Fig. 3.

Schematic representation of the expression cassette used in this study, and the resulting GFP signal shown in Arabidopsis reproductive tissues. (A) Expression cassette showing the relative position of the promoter sequence (pAGP), NLS, a fusion of three GFPs (3×GFP), and the terminator Nos (NosT). (B–D) NLS:3GFP expression driven by the AGP1 promoter in the style tissues (B), the opened pistil, and the funiculus and septum tissues (C), and seen in more detail in the transmitting tissue, funiculus, and the chalazal pole of the ovule (D). (E–F) NLS:3GFP expression under the control of the AGP12 promoter was observed in the stigmatic cells (E) and in the chalazal pole of the ovule (F). (G–H) NLS:3GFP expression driven by the AGP15 promoter was detected in the ovule integuments, funiculus, and septum, but absent from the transmitting tissue (G).

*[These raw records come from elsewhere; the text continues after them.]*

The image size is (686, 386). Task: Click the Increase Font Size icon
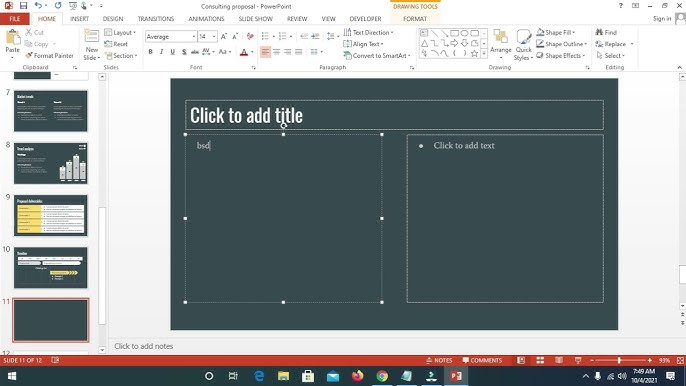coord(224,36)
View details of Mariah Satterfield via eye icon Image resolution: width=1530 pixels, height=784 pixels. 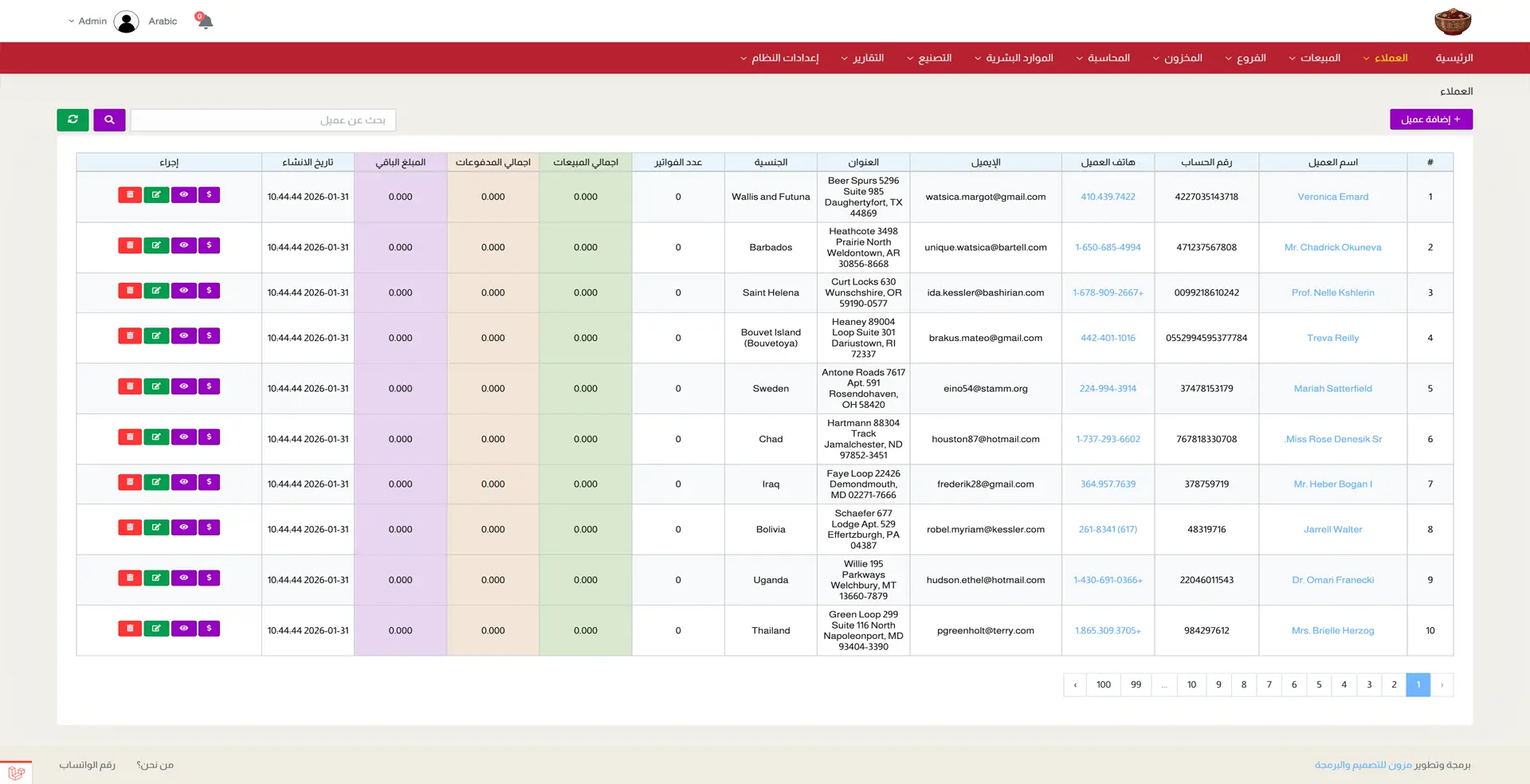point(183,386)
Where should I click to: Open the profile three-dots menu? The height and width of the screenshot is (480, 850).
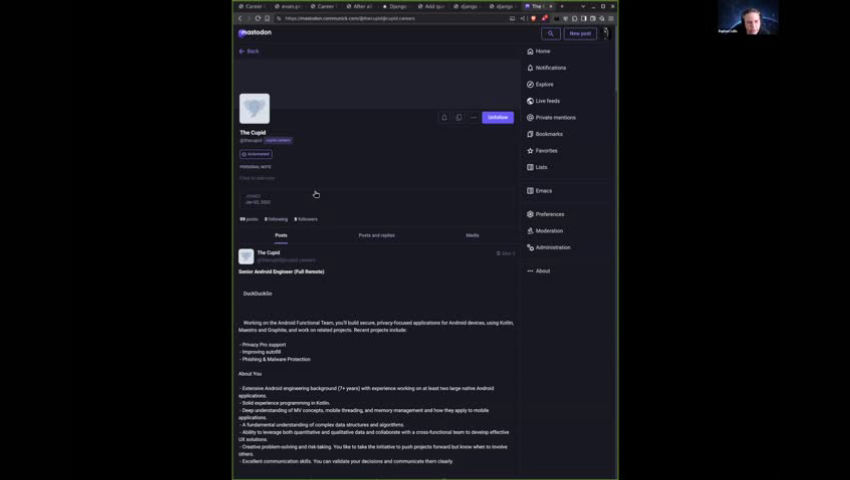click(x=473, y=118)
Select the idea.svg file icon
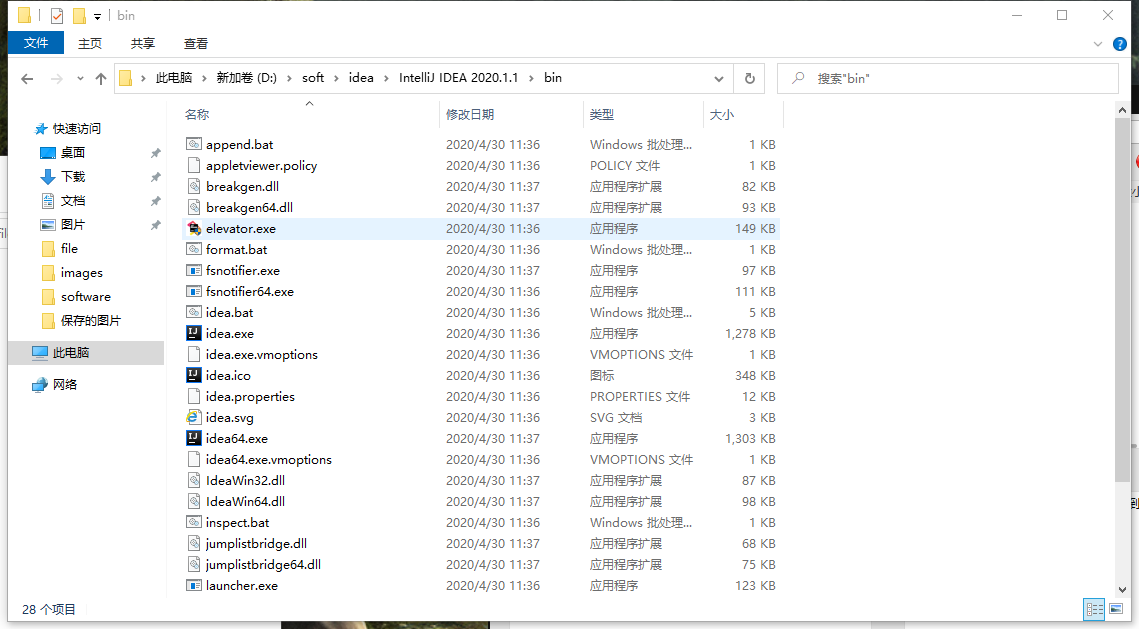This screenshot has width=1139, height=629. click(194, 417)
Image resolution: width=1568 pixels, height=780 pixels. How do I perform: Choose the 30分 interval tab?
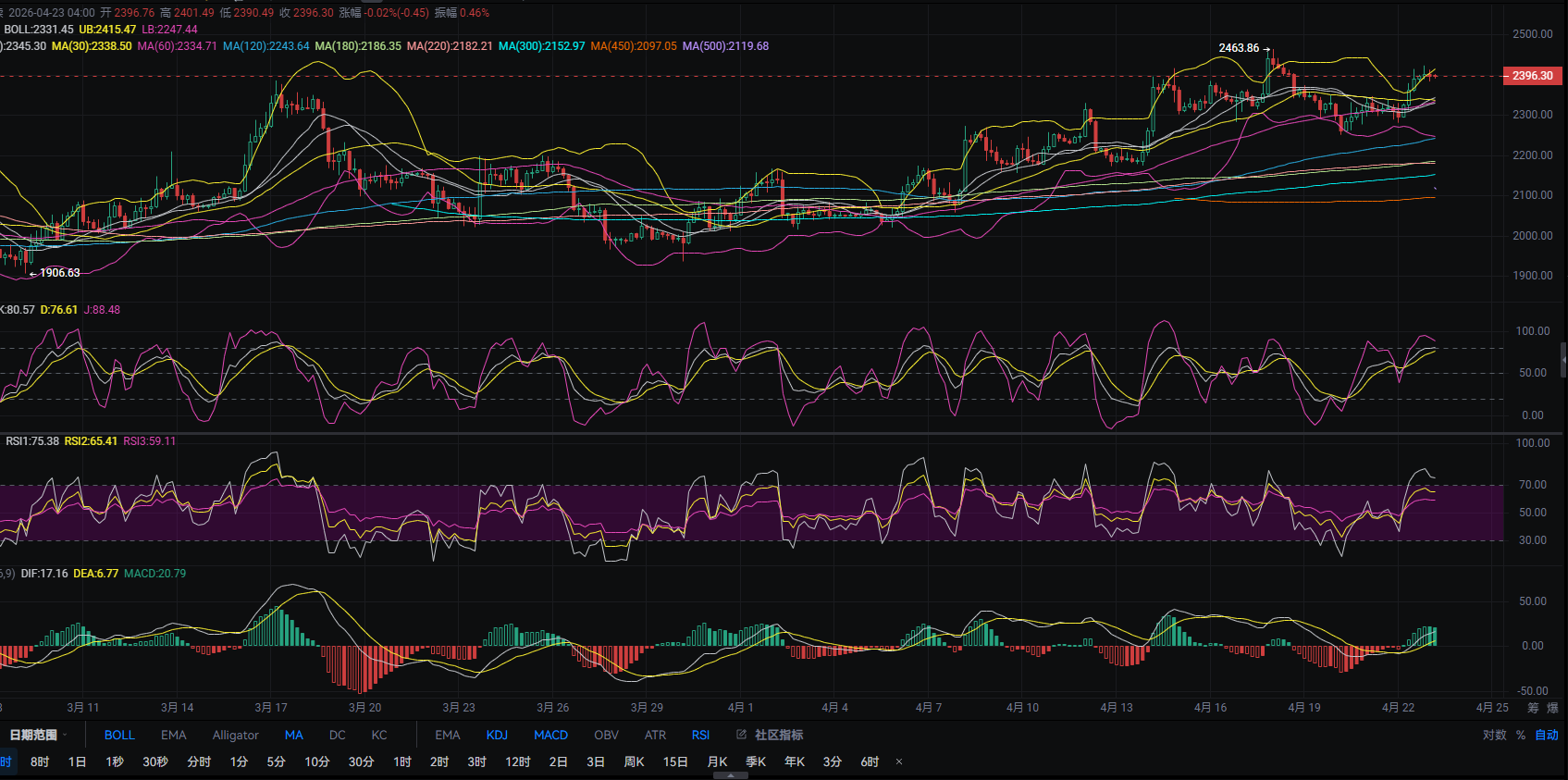[x=361, y=762]
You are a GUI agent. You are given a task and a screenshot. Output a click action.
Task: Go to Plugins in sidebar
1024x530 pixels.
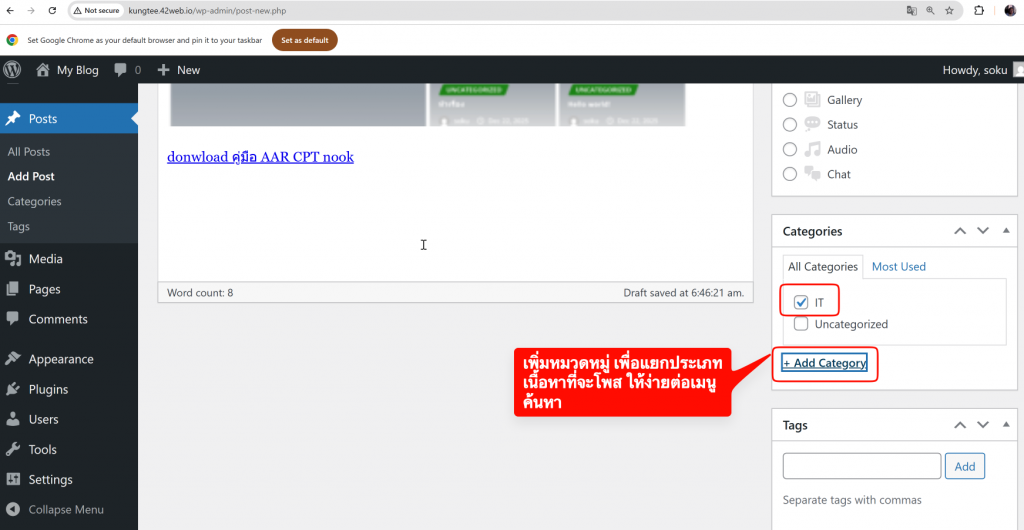48,389
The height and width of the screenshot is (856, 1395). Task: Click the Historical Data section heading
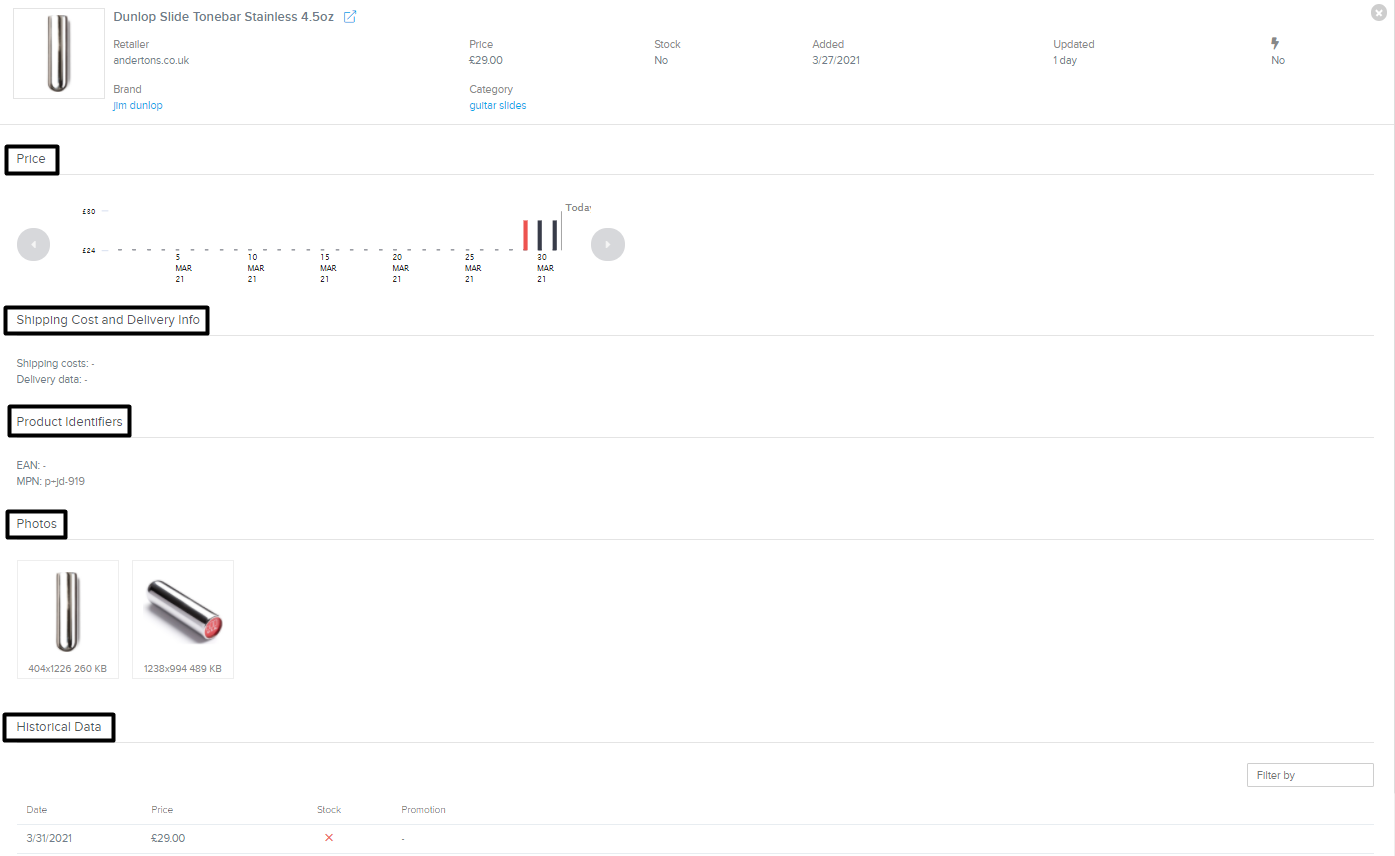coord(59,727)
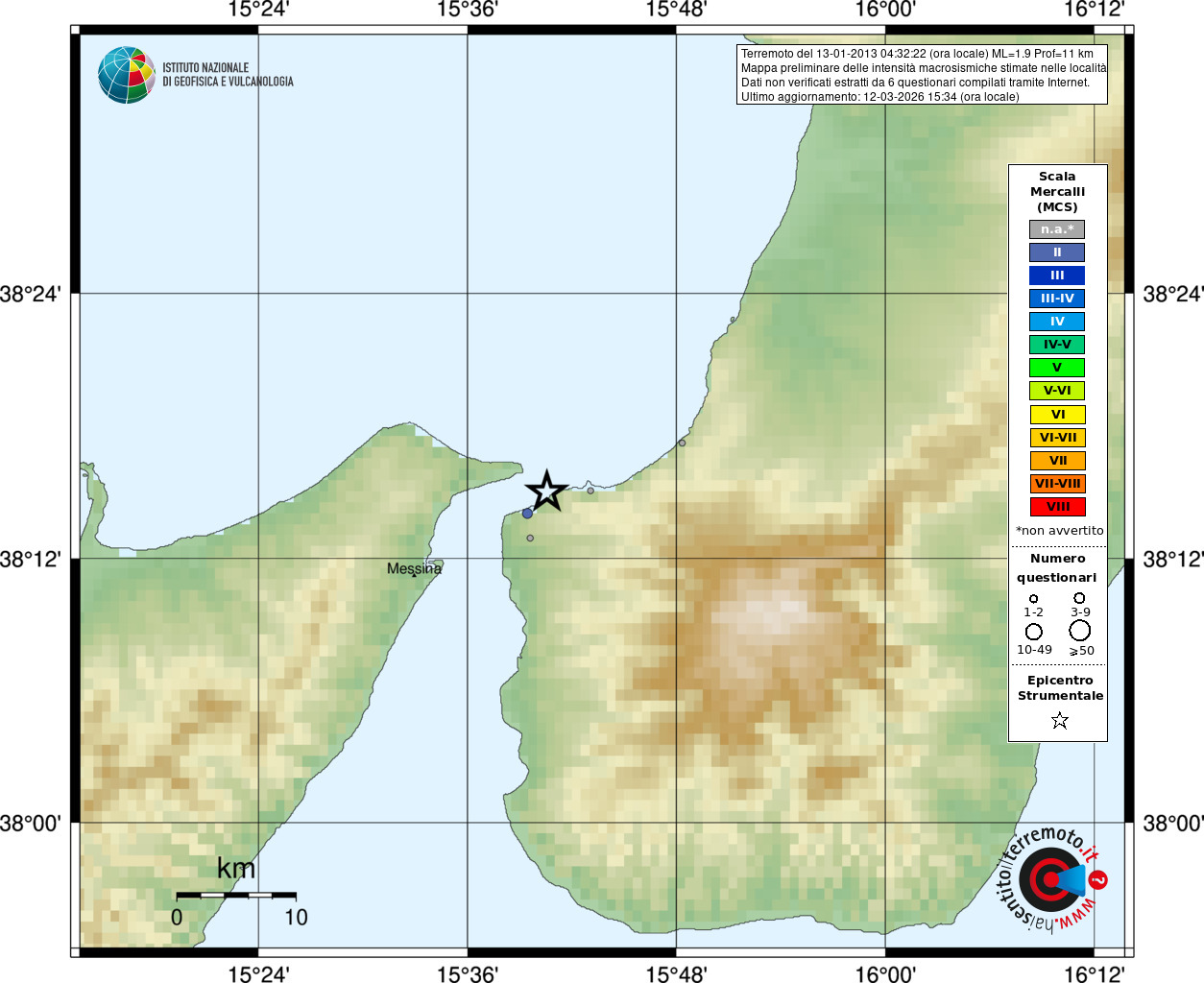Click the 1-2 questionnaires circle in legend

pyautogui.click(x=1033, y=598)
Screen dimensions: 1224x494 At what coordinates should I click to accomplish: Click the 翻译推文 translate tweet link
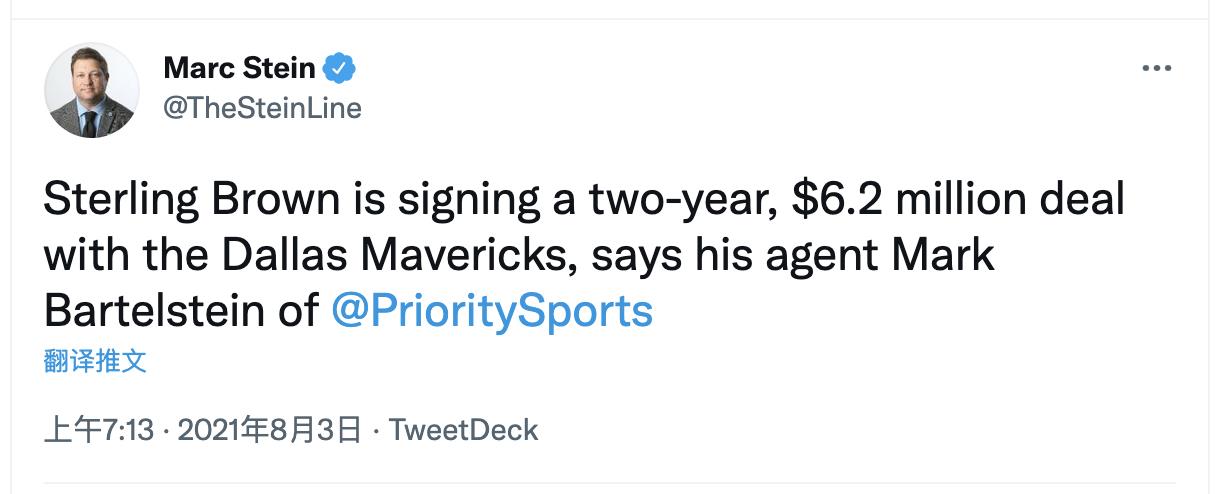click(96, 362)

In (H) the GFP signal is seen in more detail in the nuclei of the funiculus. (I, J) NLS:3GFP under the control of the AGP23 promoter is absent in all the sporophytic tissues (I), with its expression restricted to the pollen grain, and, as can be seen in the insert in (J), DAPI staining (here in magenta) revealed this expression to be limited to the vegetative cell of the pollen grain; DAPI-stained germinative nuclei are visible (white arrowheads). (K–M) NLS:3GFP signals expressed by the AGP9 promoter. Signals were observed in the vascular bundle of the transmitting tract (K) and funiculus (L) as well as in the chalazal pole of the ovule (M). All the flowers used in these observations were at stages 12 and 13 according to Smyth et al. (1990). ch, Chalaza; f, funiculus; m, micropyle region of the ovule; ov, ovule; pg, pollen grain; s, stigma; sc, stigmatic cell; sp, septum; st, style; tt, transmitting tract; v, vascultature. Bars, 100 μm (B–G, I); 50 μm (H, K–M); 20 μm (J).